In de ochtend heb ik online een interview geluisterd met interviewer Anthony, dat tabblad had ik al een paar dagen openstaan. Anthony spreekt sinds een paar jaar onder de noemer Zwijgen is geen optie met mensen die hij graag wil leren kennen. Mensen die geloven dat ze de wereld beter kunnen maken door zich ergens in vast te bijten. Ik zie dat hij het niet gewend is zelf onderwerp van gesprek te zijn. Hij vertelt over zijn compagnon, Tom, die de interviews edit, die van drie uur één uur maakt. Tom moet cynisch kijken, zegt Anthony, om te kunnen filteren of een uitspraak of een emotie te kwetsbaar is, of nog te weinig ingebed in het gesprek. En over Freek, die alle tijd neemt voor de communicatie naar buiten, die minder geraakt wordt door wat iedereen overal van vindt. Die de feedback intern gedoseerd, op milde wijze teruggeeft. De manier waarop hij hun functies benoemt raakt me. Anthony zegt dat hij zich, sinds hij met deze gesprekken bezig is, minder eenzaam voelt. Meer onderdeel van een geheel.

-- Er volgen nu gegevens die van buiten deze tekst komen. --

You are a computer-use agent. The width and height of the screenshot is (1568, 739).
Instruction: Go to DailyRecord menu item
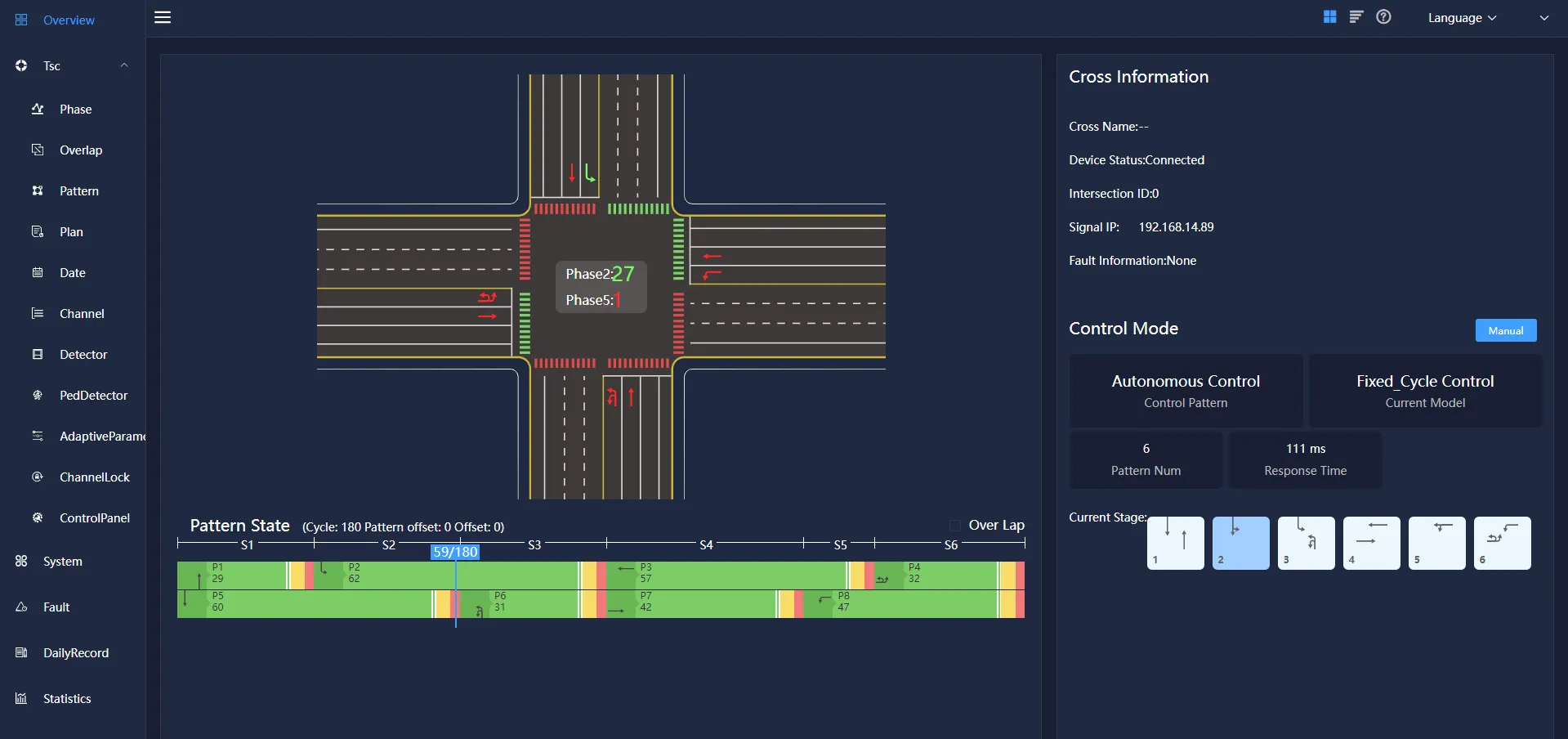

Ik voel het ook als ik banen zwem of door de stad loop. Of de hele dag whatsapp met mijn beste vriend.
Ik bekeek in de ochtend een online interview van de Funeraire Academy, met een hoogleraar troost uit Groningen, die er van overtuigd is dat er een momument moet komen voor de coronadoden. De maatregelen, zegt hij, worden niet gestuurd door feitelijkheden, maar door politiek. Dat dit door onze politici ontkend wordt en dat veel mensen ze daarom bevragen, maakt de verliezen pijnlijker. De cijfers, zegt hij, die we wekelijks te zien krijgen en de grafieken, geven een context. Ze vertellen ons dat we niet alleen zijn, als we iemand verliezen. Maar het is niet genoeg. We hebben verhalen nodig. Zoals bij het Joods monument.
Ik denk aan Francis, die anderhalf jaar geleden haar zoon verloor. Haar zoon die vandaag jarig zou zijn, zeventien zou worden. Zijn verhaal opschrijven met jou heeft voor mij gewerkt als EMDR, zei ze, dat had haar rouwtherapeut gezegd. Ik denk aan het vrijwilligerswerk dat ik deed bij 113 suïcidepreventie. Hoe vaak ik te horen kreeg dat ik de eerste was die echt luisterde. Sommige hulpvragers zaten al jarenlang in verschillende trajecten en bleven het gevoel houden niet gehoord te worden. Er moeten meer verhalen komen, denk ik, bij meer monumenten – en ik hoop dat ik ze mag schrijven.